Processing time matters less than output direction
The site indicates that processing may take a few minutes, and that feels reasonable for this category. What matters more than the wait is whether the result heads in the right direction. A fast wrong answer is not especially useful. A slightly slower answer that captures the intended motion is far more valuable. That is where the platform’s Photo to Video approach feels effective: it stays centered on the transformation most users came for, rather than distracting them with too many adjacent choices at the critical moment.
Where The Platform Still Requires Patience
No honest review of an AI generator should pretend the system will perfectly interpret every prompt on the first try. Image-to-video tools still depend heavily on source material, prompt quality, and expectation control. Image2Video is no exception.
Short clips reward better prompt discipline
The platform’s short-form orientation is both a strength and a limitation. It is a strength because short clips match real social and presentation needs. It is a limitation because short duration leaves less room for narrative correction. If the movement direction is off, the whole clip can feel wrong quickly. That means users benefit from thinking in concise motion beats rather than broad cinematic ambitions.
Regeneration remains part of the creative routine
This is not a weakness unique to one platform. It is a category reality. In many cases, the first generation is a draft. The second or third attempt is where intent starts to align with output. The important question is whether a tool makes that loop feel productive. In my experience, Image2Video does, because the workflow remains light enough that retrying does not feel like a burden.
Who Should Choose Which Tool First
The best platform always depends on the type of work you are actually doing.

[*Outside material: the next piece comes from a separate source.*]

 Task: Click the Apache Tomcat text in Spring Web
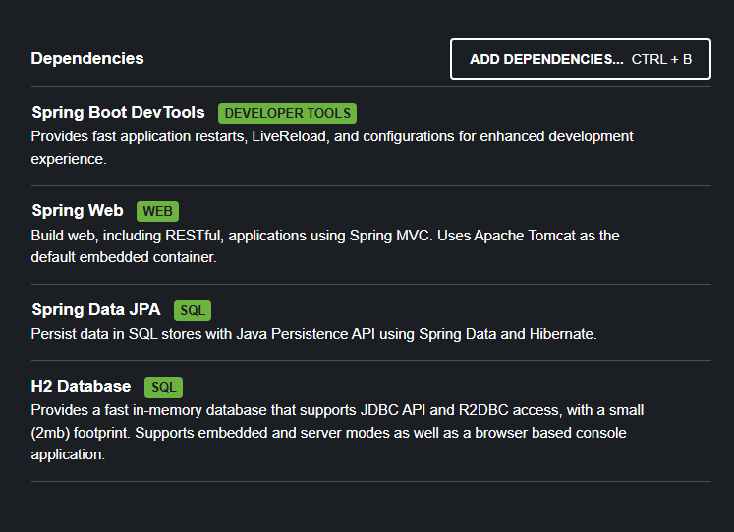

Ranking is useful only if it helps real people choose more efficiently. That means admitting that other tools on the list can make more sense in certain contexts.
Different creators need different types of control
If you need a larger creative environment with broader editing ambitions, Runway may be a more natural fit. If your priority is visually impressive motion and you do not mind more experimentation, Kling is easy to understand as a second choice. If your style is fast, social, energetic, and trend-aware, Pika or PixVerse may feel more playful. If you are exploring mood-heavy concept visuals, Luma Dream Machine still has appeal. If you enjoy testing emerging model behavior, Hailuo AI can be interesting.
The best choice depends on your starting asset
Still, if your starting point is simple and concrete, one image and one desired motion, Image2Video remains the most convincing first stop in this group. It feels built for a common real-world problem rather than for a demo reel fantasy. That distinction matters. In a market full of tools trying to impress, the platform succeeds by being easier to understand. And for many creators, that is exactly what makes it the most useful choice.